Where a line below holds the string "computer", copy that line.

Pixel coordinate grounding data
◇ ◇ ◇ ◇ ◇ ◇ ◇
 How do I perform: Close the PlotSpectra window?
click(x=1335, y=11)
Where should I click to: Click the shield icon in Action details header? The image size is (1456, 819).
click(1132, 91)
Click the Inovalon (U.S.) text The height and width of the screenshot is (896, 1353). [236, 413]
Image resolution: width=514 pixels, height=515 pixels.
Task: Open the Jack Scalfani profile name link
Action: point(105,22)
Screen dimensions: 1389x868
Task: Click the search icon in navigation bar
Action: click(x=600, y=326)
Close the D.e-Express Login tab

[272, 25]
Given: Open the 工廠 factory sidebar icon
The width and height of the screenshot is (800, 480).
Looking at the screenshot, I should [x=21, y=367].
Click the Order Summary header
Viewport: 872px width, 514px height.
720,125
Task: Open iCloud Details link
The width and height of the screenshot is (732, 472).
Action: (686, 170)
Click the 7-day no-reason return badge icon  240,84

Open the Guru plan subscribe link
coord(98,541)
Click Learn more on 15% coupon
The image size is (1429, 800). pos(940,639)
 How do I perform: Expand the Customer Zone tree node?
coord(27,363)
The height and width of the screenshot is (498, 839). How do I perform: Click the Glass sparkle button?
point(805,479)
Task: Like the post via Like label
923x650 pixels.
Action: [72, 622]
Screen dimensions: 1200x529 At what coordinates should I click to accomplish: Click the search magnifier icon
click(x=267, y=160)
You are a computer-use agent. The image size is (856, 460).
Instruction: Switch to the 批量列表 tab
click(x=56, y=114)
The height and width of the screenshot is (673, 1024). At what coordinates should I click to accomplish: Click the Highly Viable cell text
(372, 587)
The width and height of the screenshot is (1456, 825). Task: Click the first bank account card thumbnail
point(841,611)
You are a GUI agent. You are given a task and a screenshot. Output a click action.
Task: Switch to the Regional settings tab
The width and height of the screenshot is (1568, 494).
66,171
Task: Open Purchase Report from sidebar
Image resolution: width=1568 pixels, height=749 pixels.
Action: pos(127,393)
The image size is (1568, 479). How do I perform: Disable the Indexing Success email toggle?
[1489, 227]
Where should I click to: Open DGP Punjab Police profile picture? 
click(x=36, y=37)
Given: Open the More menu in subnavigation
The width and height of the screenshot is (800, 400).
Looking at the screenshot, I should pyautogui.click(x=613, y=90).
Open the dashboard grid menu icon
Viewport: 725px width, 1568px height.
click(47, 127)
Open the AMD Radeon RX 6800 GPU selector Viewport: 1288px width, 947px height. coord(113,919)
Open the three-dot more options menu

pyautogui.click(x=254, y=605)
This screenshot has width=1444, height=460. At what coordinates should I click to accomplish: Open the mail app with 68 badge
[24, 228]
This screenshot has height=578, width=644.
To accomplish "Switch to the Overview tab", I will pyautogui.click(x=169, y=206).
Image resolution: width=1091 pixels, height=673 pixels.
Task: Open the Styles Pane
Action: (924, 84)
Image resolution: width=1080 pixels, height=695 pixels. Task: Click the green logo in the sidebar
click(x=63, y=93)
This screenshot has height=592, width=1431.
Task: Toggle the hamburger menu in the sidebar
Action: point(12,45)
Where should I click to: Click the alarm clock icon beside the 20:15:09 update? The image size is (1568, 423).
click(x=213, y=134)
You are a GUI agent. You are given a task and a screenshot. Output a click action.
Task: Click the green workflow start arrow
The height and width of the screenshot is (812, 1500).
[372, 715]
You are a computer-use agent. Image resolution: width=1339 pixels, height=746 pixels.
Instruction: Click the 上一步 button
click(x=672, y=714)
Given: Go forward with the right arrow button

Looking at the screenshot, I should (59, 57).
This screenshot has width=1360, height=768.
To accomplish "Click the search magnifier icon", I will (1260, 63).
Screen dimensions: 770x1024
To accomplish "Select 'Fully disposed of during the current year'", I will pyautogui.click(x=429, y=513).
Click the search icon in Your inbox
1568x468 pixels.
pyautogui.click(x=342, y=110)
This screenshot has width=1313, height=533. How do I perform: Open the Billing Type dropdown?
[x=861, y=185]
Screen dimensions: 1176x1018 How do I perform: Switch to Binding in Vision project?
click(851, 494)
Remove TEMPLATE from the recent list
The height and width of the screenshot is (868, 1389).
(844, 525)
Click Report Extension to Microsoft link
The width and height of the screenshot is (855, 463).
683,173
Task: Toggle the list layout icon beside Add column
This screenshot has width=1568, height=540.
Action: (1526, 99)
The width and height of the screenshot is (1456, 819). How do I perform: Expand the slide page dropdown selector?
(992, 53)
◇ ◇ ◇ ◇ ◇ ◇ ◇
→ REPLY
You are a computer-use agent. The image size is (856, 460).
You are a computer-use agent. Image resolution: width=1339 pixels, height=746 pixels.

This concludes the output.